Avoid using namespace
whenever possible, especially in headers. It is
acceptable in .cpp
files in very limited scopes (function-level or deeper) if
it will significantly aid in readability of the code that follows. using namespace std;
at the top of a .cpp
is explicitly disallowed.
Prefer enum class
whenever possible. Old-style enums are generally only
acceptable if you expect that your type will be frequently used in an integer
context, such as array indexing.
HHVM code adheres to the some broad naming conventions.

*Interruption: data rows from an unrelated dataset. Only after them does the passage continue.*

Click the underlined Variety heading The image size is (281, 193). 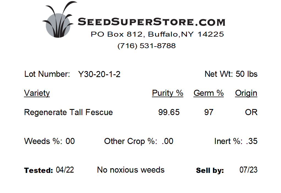click(37, 93)
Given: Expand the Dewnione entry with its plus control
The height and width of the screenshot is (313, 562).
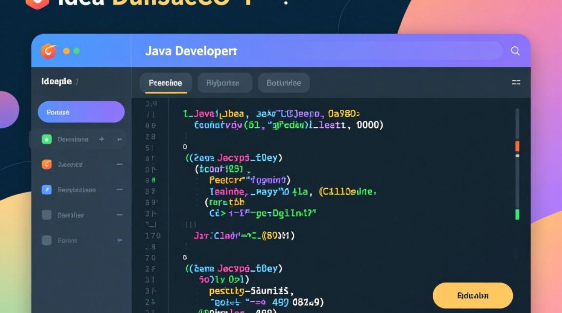Looking at the screenshot, I should [x=101, y=139].
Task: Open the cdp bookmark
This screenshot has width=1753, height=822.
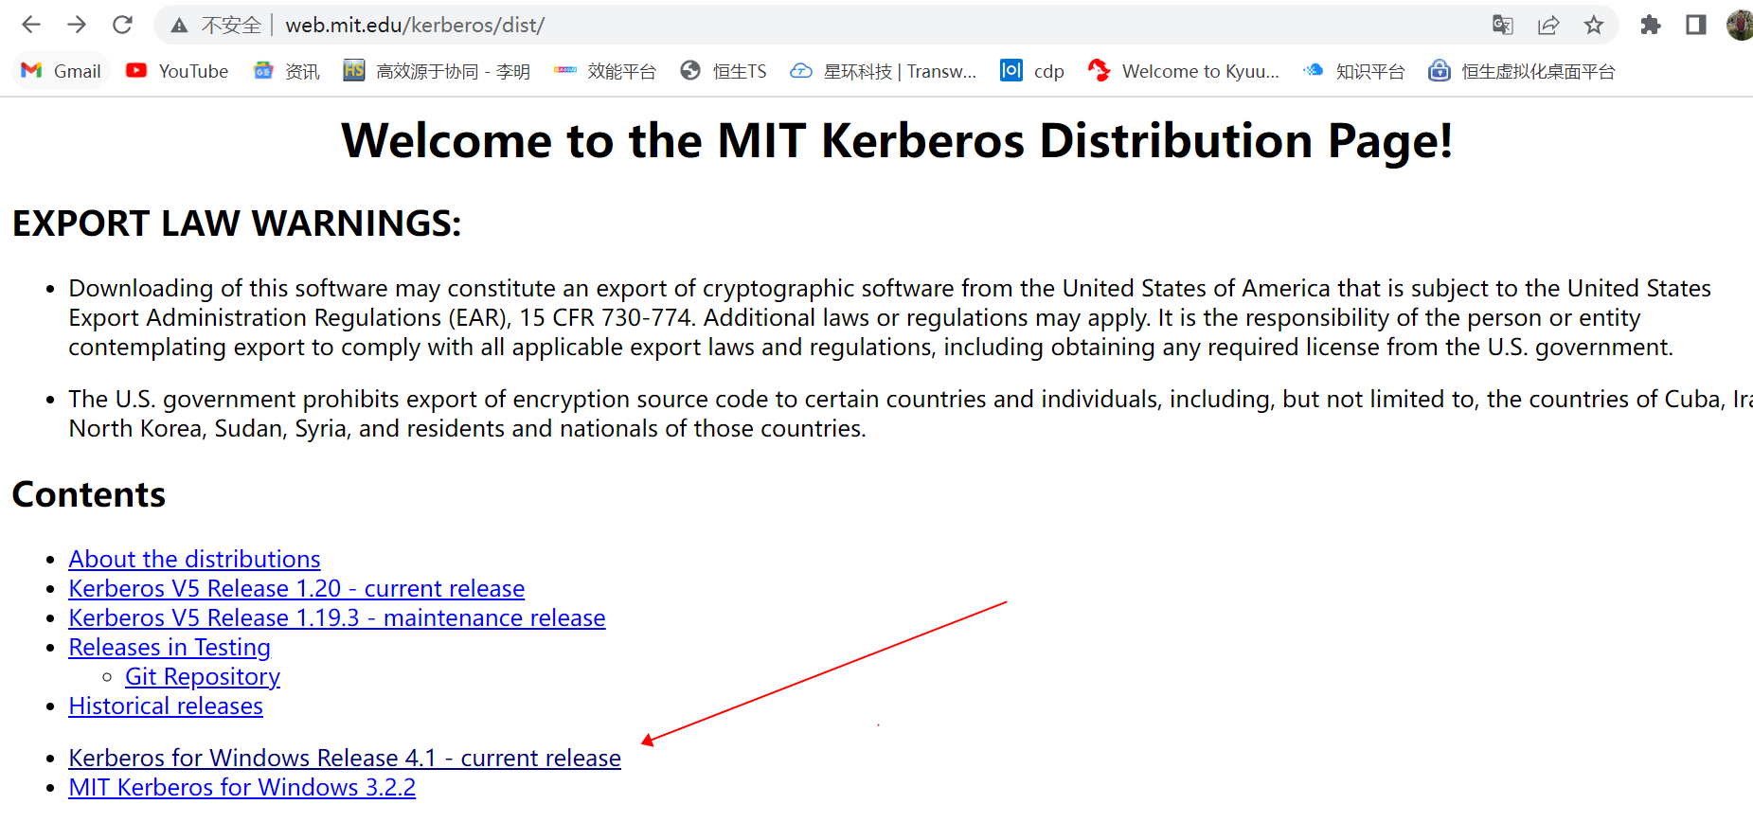Action: [1032, 71]
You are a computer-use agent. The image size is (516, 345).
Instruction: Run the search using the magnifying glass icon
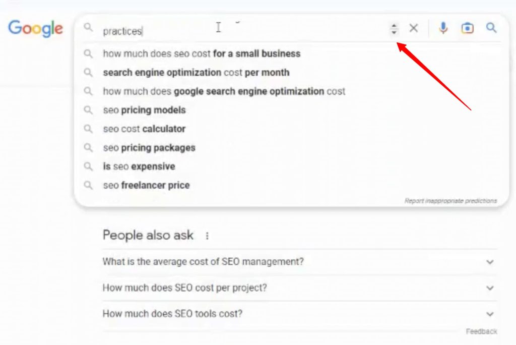click(491, 28)
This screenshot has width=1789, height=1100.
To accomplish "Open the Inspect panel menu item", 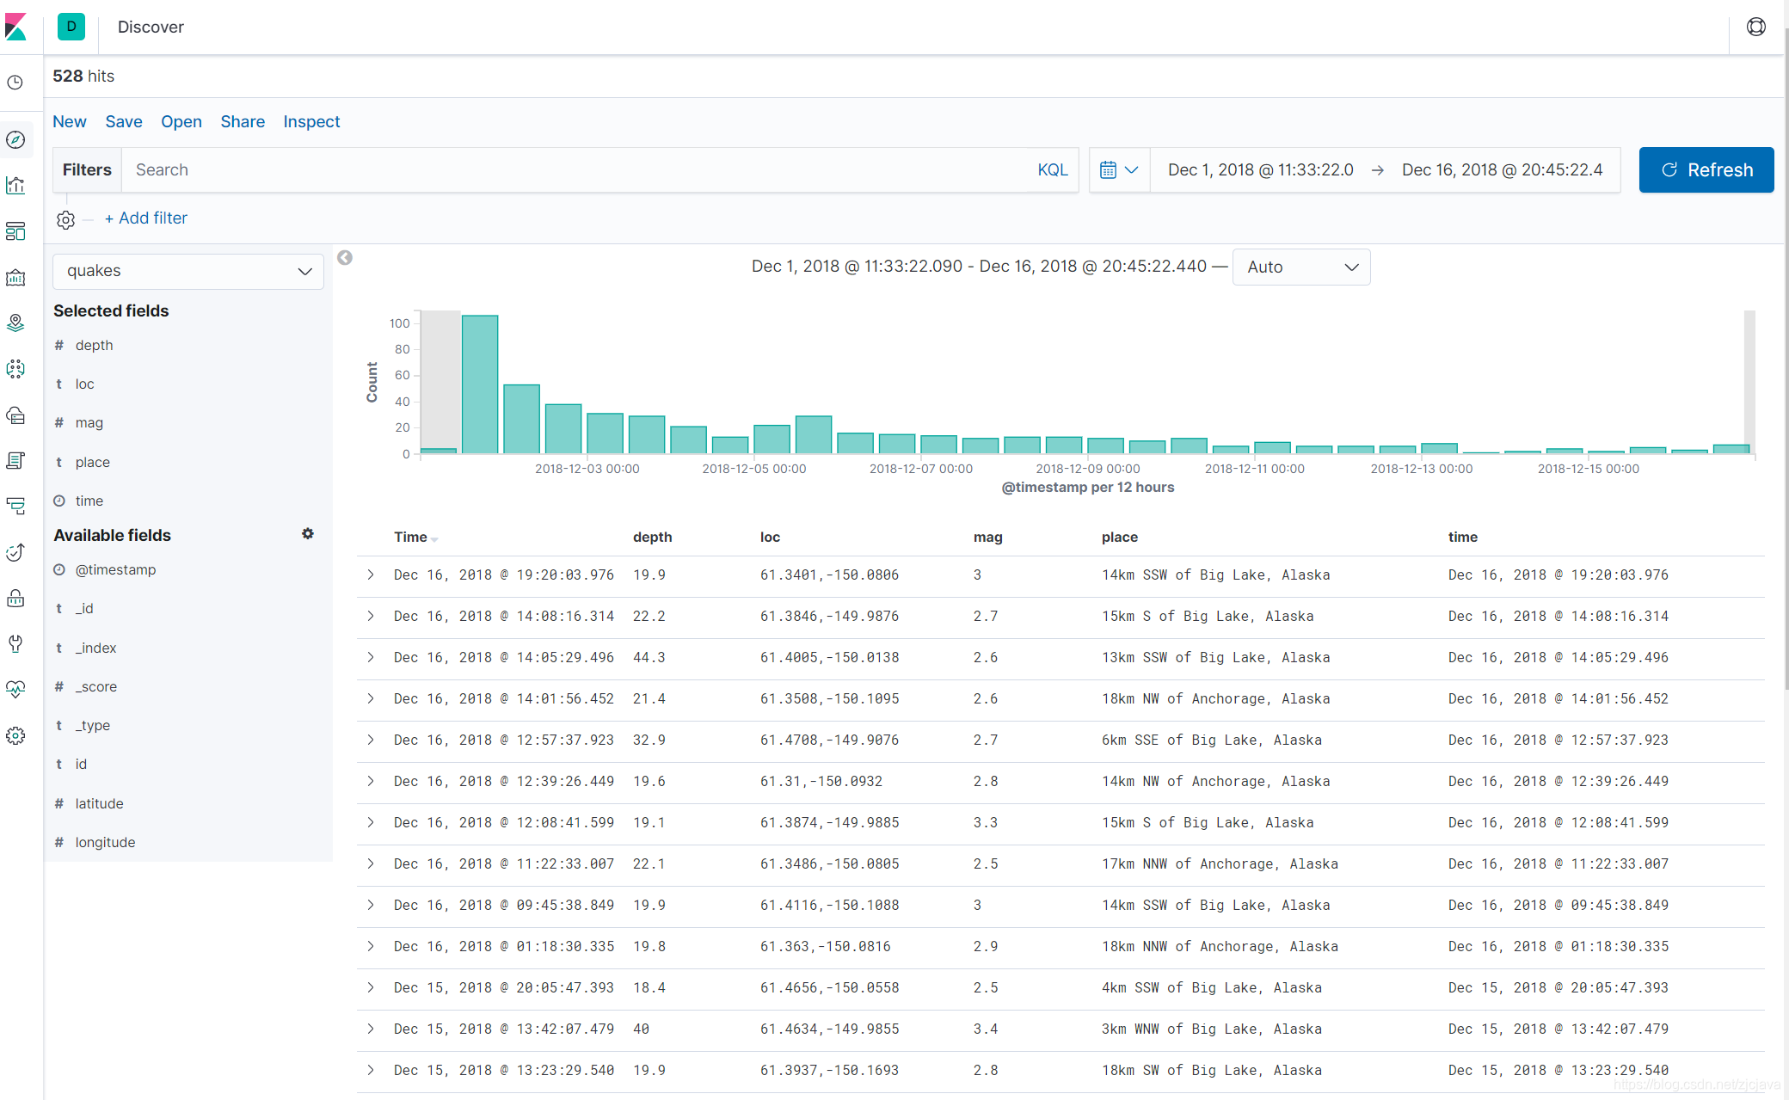I will [310, 121].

When the convention is left open, in general, prefer the local conventions
used in the file you are working on---e.g., in a struct whose data members all
have m_namesLikeThis
, prefer m_anotherNameLikeThis
to m_this_style
, even
though the latter is found in other parts of the codebase.
Use lowerCamelCase
or lower_case_with_underscores
for all local variables,
adhering to whichever is the discernable local convention if possible. Static
variables (whether declared in an anonymous namespace or with the static
keyword) should additionally be prefixed by s
(e.g., s_funcVec
). Globals,
likewise, should be prefixed by g_
(e.g., g_context
).
All constants should be prefixed with k
and use CamelCase
, e.g.,
kInvalidHandle
. Prefer constexpr
to const
whenever possible.
As with variables, use lowerCamelCase
or lower_case_with_underscores
for
all data members. Additionally, private instance members should be prefixed
with m_
(e.g., m_cls
, m_baseCls
, m_base_cls
), and all static members
should be prefixed with s_
(e.g., s_instance
). Prefer to leave public
members unprefixed.
We generally prefer lowerCamelCase
for header-exposed functions, including
member functions, although we use lower_case_with_underscores
as well (e.g.,
hphp_session_init
), more commonly in file-local scopes. As usual, follow the
local naming conventions of the file you are working in.

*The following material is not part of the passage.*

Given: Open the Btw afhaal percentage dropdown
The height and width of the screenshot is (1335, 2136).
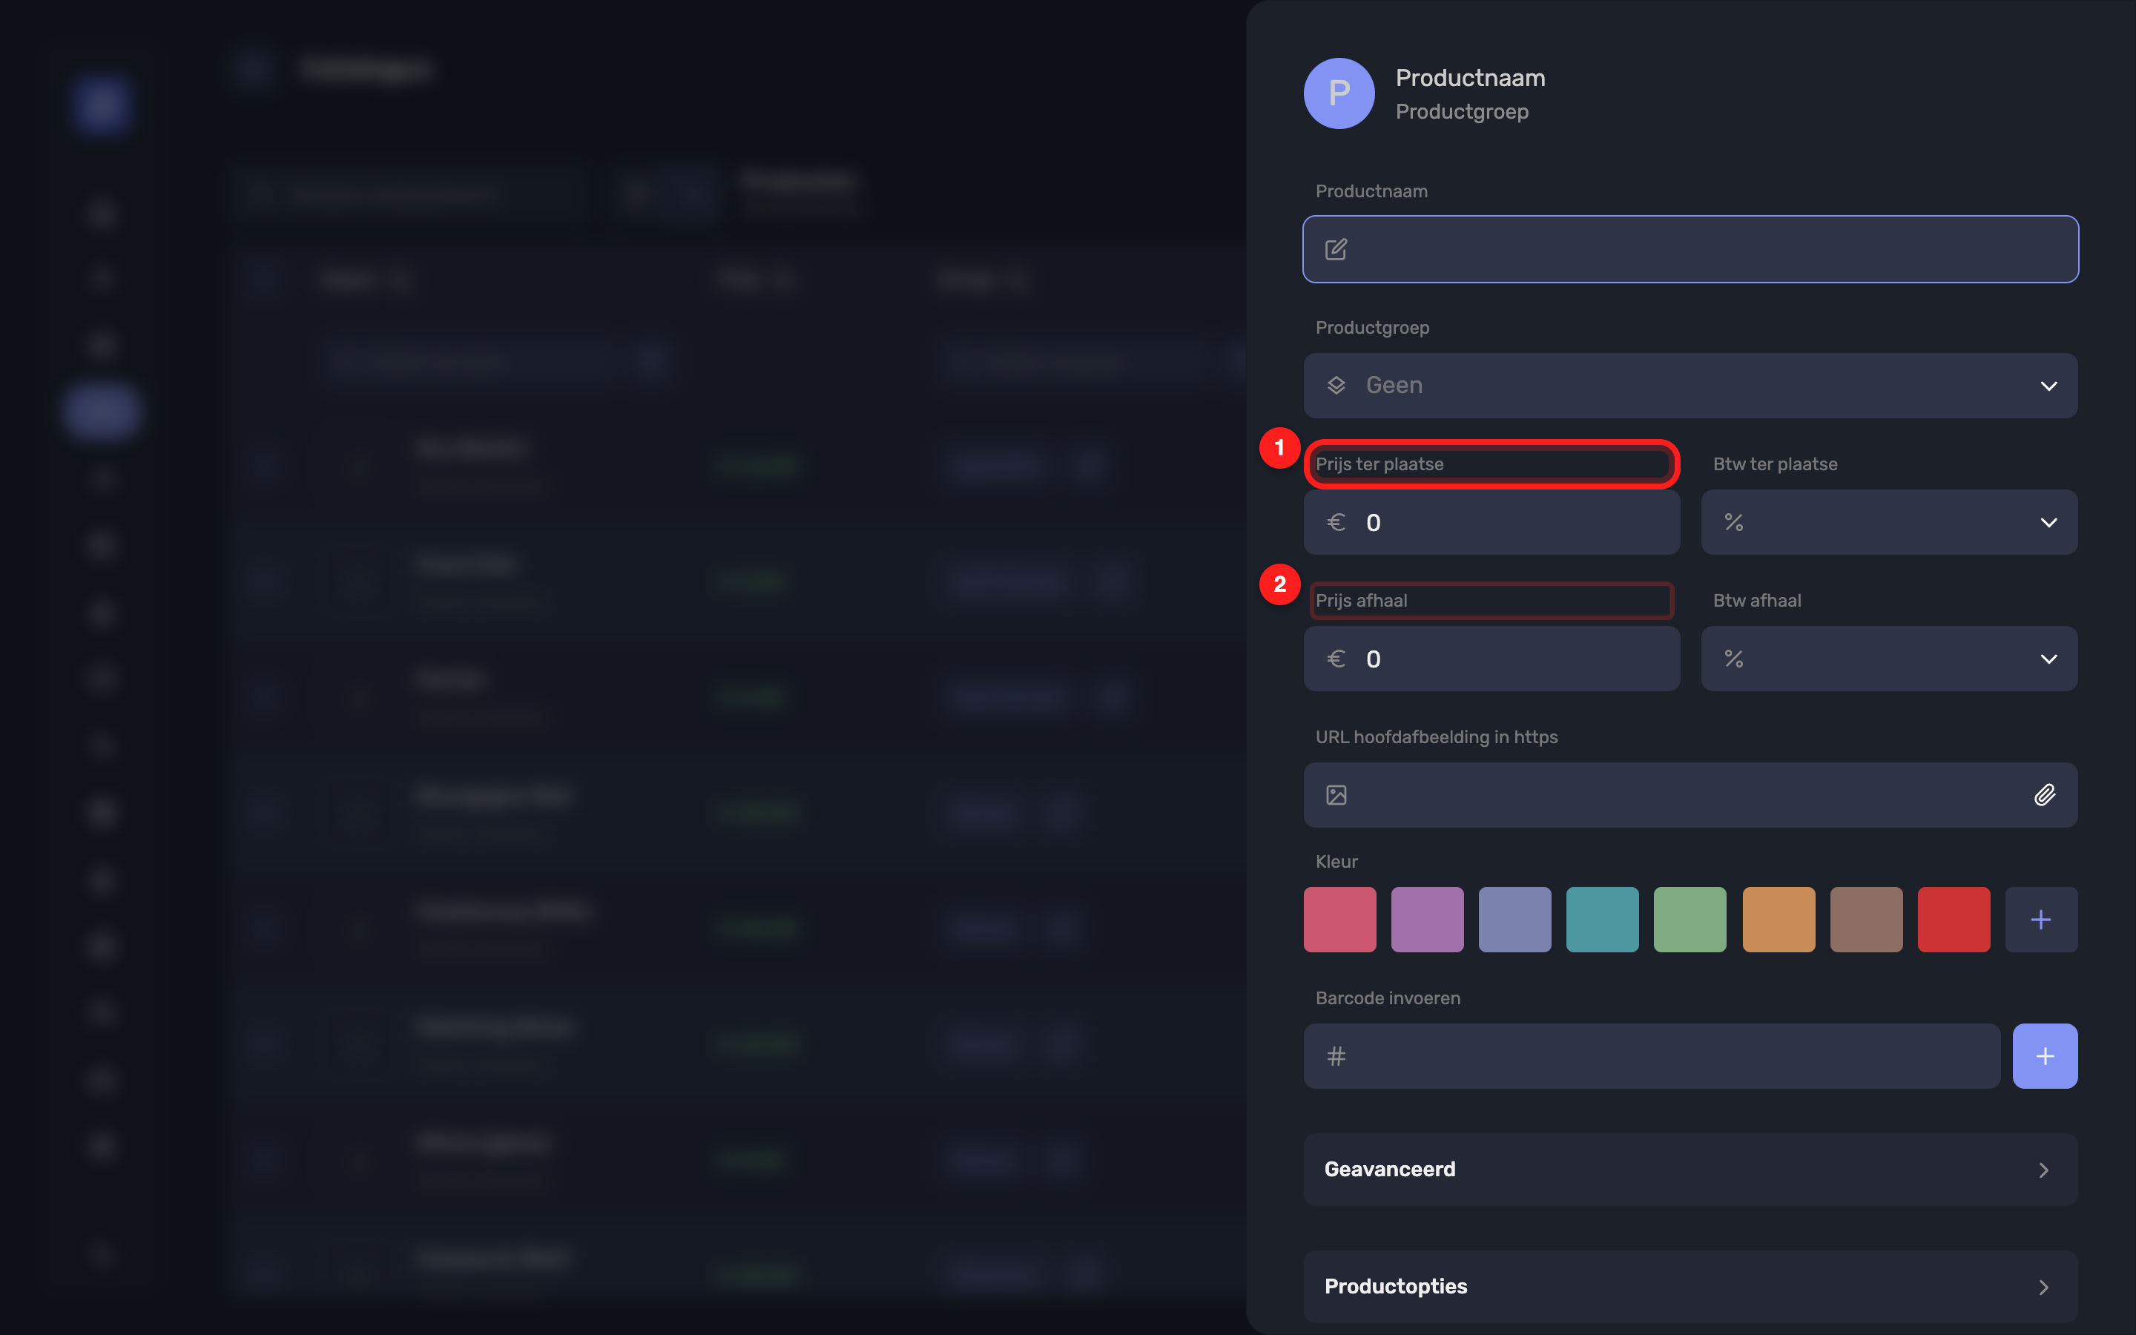Looking at the screenshot, I should coord(1889,659).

If you are modeling a class after an existing pattern, such as an STL
container, prefer to follow the appropriate conventions (e.g.,
my_list::push_back
is preferred over my_list::pushBack
).
Classes use UpperCamelCase
, except when modeling existing patterns like STL
containers or smart pointers.
New namespaces should use lowercase
---and single-word namespaces are greatly
prefered for common usage. For longer namespaces (e.g., vasm_detail
), use
lower_case_with_underscores
.
Prefer correctly capitalizing acronyms in new code (e.g., prefer IRTranslator
to HhbcTranslator
). In this vein, prefer ID
(e.g., TransID
) to Id
(e.g., FuncId
) in new code.
While consistent code formatting doesn't directly affect correctness, it makes it easier to read and maintain. For this reason, we've come up with a set of guidelines about how code should be formatted. There's a good chance that some of these will conflict with your own personal preferred style, but we believe that having a consistently easy to read codebase is more important than letting each developer write code that he or she thinks is uncompromisingly beautiful.
Anything not specified here is left up to the judgment of the developer. However, this document is not set in stone, so if a particular formatting issue keeps coming up in code review it probably deserves a few lines in here.

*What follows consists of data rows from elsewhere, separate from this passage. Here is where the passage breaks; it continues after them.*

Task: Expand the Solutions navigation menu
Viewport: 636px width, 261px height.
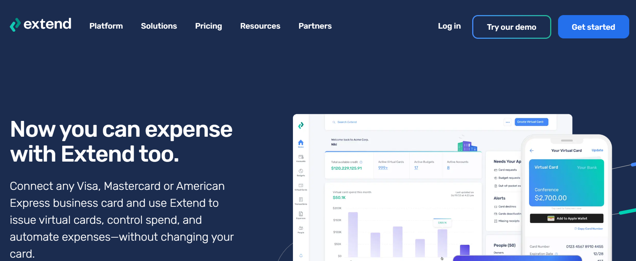Action: (159, 26)
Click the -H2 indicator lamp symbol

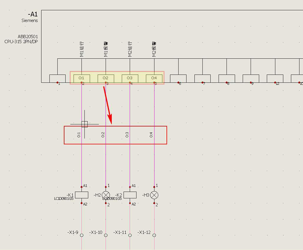click(106, 195)
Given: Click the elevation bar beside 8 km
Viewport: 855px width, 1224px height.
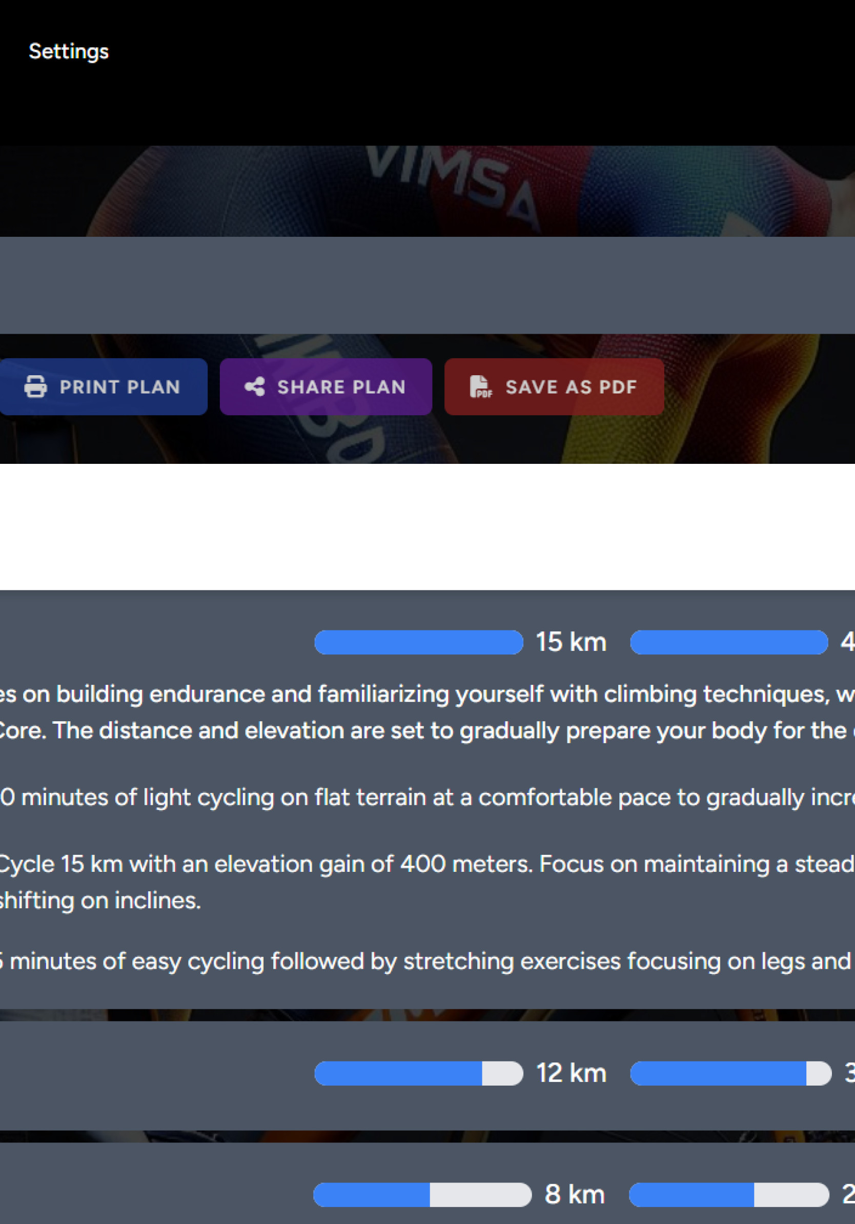Looking at the screenshot, I should tap(729, 1195).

- All indentation is to be done using spaces.
- Each indentation level is 2 spaces wide.
- Lines may be no longer than 80 characters, unless absolutely required for some syntactic reason.
- Lines should not have any trailing whitespace. This includes blank lines at non-zero indentation levels; the only character on those lines should be a newline.
- When declaring a variable or typedef, the
*
and&
characters for pointer and reference types should be adjacent to the type, not the name (e.g.,const Func*& func
). - Limit variable declarations to one per line.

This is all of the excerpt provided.